== Problem to solve ==
The expected output is the line holding "621x466 pixels." plus every line after it through the end of the listing, copied exactly.

*** Opening of Records to process ***

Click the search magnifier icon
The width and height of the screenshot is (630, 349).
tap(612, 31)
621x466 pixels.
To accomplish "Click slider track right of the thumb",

*** Close of Records to process ***

== Written solution ==
621x466 pixels.
To accomplish "Click slider track right of the thumb",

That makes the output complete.